No there's no way to keep it from charging. However, I can't see why you wouldn't want it to charge?? Even if your phone didn't need charging it's nice to "top it up" or keep it charged, right? I get in in the morning to go to school and plug my phone in. Keeps her at 100% while I stream music. Without charging it would probably drop down to 90% on the drive to school while streaming...


Sent from AutoGuide.com Free App


----------



## Erastimus (Feb 9, 2012)

Some people think that the batteries in use today will develop a memory if partially charged often enough. That problem was yesterday.


----------



## obermd (Mar 3, 2012)

Erastimus said:


> Some people think that the batteries in use today will develop a memory if partially charged often enough. That problem was yesterday.


The still develop "memory" but not nearly as fast as they used to.


----------



## JCarlson (Jun 11, 2013)

The other option (while it is plausible to not be the most economic option) would be to buy a separate IPod for music and everything you want in your car and just leave that plugged in all the time


Sent from AutoGuide.com Free App


----------



## au201 (May 18, 2013)

Erastimus said:


> Some people think that the batteries in use today will develop a memory if partially charged often enough. That problem was yesterday.

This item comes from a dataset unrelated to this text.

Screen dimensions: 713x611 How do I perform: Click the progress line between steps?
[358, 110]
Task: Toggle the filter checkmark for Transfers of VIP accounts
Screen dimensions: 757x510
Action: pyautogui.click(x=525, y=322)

Ah true. That again. Well I don't know about other phones, but apple phones (and computers) will automatically stop accepting charge once it reaches 100%. Then as it drop a little Itll trickle charge it back to 100%. Have you ever noticed sometimes it drops to 99% the second you take your phone off the charger? That's because it was at the low moment and was about to trickle back to 100%


Sent from AutoGuide.com Free App


----------